Seguía sin oír nada en el auricular.
—No tengo tiempo de explicárselo, sargento. Los asesinos de esta subcategoría lo ven todo en términos de dominación, control y venganza. Este, concretamente, odia a los policías. Es probable que intervenga un factor de fascinación, una dinámica de amor y odio. Puede que tuviera un padre autoritario y policía. No lo sé, pero lo que está claro es que se ajusta al perfil.
—No lo entiendo, señor.
—Usted, que vio a las tres primeras víctimas, ya sabe que no había ninguna pauta. Los mensajes sin sentido en las paredes, la disposición de los cadáveres… Todo era incoherente. ¿Por qué? Porque el criminal imita a un asesino en serie. Por eso no cuadraba, porque solo era un truco. ¿Se fijó en los ventanales que había en cada casa, y en que siempre era de noche? El asesino no había salido huyendo. Siempre estaba fuera, eligiendo a sus víctimas entre los policías. Las mujeres asesinadas eran simples cebos.
—¿Qué?
Lash llegó a Greens Farms Road. En uno o dos minutos estaría en su casa y podría ocuparse personalmente de las llamadas. De momento no tenía más remedio que fiarse de Kravitz. Cada segundo era vital.
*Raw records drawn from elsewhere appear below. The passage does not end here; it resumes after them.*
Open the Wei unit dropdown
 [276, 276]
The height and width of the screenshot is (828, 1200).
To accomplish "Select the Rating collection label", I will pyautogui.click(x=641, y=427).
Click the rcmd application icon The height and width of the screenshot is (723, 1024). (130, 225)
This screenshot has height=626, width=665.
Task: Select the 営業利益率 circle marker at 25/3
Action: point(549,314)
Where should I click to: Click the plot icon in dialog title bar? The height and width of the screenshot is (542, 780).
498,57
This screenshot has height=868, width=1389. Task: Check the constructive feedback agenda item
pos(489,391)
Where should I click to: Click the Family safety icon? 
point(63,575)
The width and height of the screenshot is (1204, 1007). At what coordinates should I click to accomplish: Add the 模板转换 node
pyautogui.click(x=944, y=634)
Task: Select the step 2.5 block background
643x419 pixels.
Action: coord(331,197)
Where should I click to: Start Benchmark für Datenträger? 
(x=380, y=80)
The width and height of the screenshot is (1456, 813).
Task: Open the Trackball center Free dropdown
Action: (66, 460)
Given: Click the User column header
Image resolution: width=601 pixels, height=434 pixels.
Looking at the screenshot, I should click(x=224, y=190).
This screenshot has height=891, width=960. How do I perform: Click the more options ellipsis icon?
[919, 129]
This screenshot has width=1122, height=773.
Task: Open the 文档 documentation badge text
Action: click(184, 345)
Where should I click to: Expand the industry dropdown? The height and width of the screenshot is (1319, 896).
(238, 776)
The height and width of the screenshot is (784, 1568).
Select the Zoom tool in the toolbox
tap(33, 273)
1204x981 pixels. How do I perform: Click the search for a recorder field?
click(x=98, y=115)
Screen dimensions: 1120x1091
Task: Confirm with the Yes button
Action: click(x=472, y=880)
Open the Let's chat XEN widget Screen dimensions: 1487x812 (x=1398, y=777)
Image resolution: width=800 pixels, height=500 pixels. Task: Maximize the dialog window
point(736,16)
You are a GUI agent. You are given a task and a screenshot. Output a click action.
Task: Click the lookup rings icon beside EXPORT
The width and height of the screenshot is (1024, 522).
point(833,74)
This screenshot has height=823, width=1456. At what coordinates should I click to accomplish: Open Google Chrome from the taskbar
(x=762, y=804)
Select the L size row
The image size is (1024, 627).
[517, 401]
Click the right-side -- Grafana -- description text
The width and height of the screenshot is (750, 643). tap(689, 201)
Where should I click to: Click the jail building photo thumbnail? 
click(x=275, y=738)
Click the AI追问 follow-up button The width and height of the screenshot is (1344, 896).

—Haga lo que le digo: encuentre a Masterton y repítale todo lo que acaba de oír. Él y Ahearn siempre estaban en la ventana.
Tienen que tomar medidas para protegerse. Dígale que busque a un hombre blanco de menos de treinta años, alguien que vaya solo, pero que no destaque. Es probable que conduzca un deportivo, para compensar su falta de autoestima. Pregúnteles a los demás agentes si últimamente se han fijado en alguien que vaya por los bares o los restaurantes de policías intentando caer bien, como si fuera uno más.
Otro silencio en el auricular.
—¡Kravitz, por favor! ¿Me entiende?
—Sí, señor.
—Pues manos a la obra.
La manzana de delante ya era la de su casa. En esa zona había menos tráfico. Justo cuando colgaba el teléfono, un coche salió por su calle y pasó en dirección contraria, hacia Compo. Era un Pontiac Firebird rojo.
No le prestó atención. Estaba pensando que él también era una de las posibles víctimas. También lo habían visto en la ventana. Tendría que sacar a Karly Shirley de la casa —con los inevitables y mordaces comentarios de Shirley sobre los peligros de su trabajo—, y plantearse qué hacer con su…
De repente tuvo una revelación. Un Pontiac Firebird rojo, de un modelo reciente…
Frenó un poco y miró por el retrovisor, pero ya no estaba. Volvió a pisar a fondo el acelerador y dobló la esquina con un chirrido de neumáticos, mientras desenfundaba su pistola, pero al ver la casa sintió un terror frío.
Ya sabía, con terrible certeza, qué encontraría dentro.